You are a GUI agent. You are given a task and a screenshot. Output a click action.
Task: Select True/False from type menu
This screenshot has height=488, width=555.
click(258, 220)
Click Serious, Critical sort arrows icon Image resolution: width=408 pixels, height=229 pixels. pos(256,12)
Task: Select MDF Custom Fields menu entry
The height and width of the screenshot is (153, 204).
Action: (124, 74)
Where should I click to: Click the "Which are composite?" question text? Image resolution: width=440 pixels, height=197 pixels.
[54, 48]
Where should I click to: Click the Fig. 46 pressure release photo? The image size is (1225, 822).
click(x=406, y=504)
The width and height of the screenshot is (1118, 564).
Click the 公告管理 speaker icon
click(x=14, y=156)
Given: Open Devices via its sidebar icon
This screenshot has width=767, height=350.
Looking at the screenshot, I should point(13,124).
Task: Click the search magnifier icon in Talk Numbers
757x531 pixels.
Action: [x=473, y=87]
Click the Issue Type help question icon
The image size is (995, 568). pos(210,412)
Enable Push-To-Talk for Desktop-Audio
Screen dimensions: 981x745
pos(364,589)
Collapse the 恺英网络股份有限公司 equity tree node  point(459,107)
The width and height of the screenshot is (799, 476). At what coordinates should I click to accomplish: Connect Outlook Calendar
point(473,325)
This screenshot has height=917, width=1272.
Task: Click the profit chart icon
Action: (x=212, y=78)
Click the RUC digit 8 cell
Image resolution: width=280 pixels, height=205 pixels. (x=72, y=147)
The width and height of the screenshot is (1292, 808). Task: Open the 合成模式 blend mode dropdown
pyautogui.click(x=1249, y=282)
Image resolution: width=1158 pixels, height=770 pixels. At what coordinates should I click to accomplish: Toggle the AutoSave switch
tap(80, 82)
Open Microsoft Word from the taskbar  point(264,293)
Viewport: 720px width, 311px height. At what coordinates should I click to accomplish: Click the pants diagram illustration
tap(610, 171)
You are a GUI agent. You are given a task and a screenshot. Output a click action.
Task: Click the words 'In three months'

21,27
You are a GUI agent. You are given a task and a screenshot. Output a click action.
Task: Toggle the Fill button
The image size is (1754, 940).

────────────────────────────────────────

→ **To do**: Once the records end, copy them all again exactly.

→ **Response box**:
You are a GUI agent. You are given a task and a screenshot. Output a click action.
Task: Select True/False from type menu
This screenshot has height=488, width=555.
click(258, 220)
Click Serious, Critical sort arrows icon Image resolution: width=408 pixels, height=229 pixels. pos(256,12)
Task: Select MDF Custom Fields menu entry
The height and width of the screenshot is (153, 204).
Action: (124, 74)
Where should I click to: Click the "Which are composite?" question text? Image resolution: width=440 pixels, height=197 pixels.
[54, 48]
Where should I click to: Click the Fig. 46 pressure release photo? The image size is (1225, 822).
click(x=406, y=504)
The width and height of the screenshot is (1118, 564).
Click the 公告管理 speaker icon
click(x=14, y=156)
Given: Open Devices via its sidebar icon
This screenshot has width=767, height=350.
Looking at the screenshot, I should point(13,124).
Task: Click the search magnifier icon in Talk Numbers
757x531 pixels.
Action: [x=473, y=87]
Click the Issue Type help question icon
The image size is (995, 568). pos(210,412)
Enable Push-To-Talk for Desktop-Audio
Screen dimensions: 981x745
pos(364,589)
Collapse the 恺英网络股份有限公司 equity tree node  point(459,107)
The width and height of the screenshot is (799, 476). At what coordinates should I click to accomplish: Connect Outlook Calendar
point(473,325)
This screenshot has height=917, width=1272.
Task: Click the profit chart icon
Action: (x=212, y=78)
Click the RUC digit 8 cell
Image resolution: width=280 pixels, height=205 pixels. (x=72, y=147)
The width and height of the screenshot is (1292, 808). Task: Open the 合成模式 blend mode dropdown
pyautogui.click(x=1249, y=282)
Image resolution: width=1158 pixels, height=770 pixels. At what coordinates should I click to accomplish: Toggle the AutoSave switch
tap(80, 82)
Open Microsoft Word from the taskbar  point(264,293)
Viewport: 720px width, 311px height. At what coordinates should I click to accomplish: Click the pants diagram illustration
tap(610, 171)
You are a GUI agent. You are given a task and a screenshot. Output a click action.
Task: Click the words 'In three months'

21,27
You are a GUI agent. You are given a task and a screenshot. Output a click action.
Task: Toggle the Fill button
The image size is (1754, 940).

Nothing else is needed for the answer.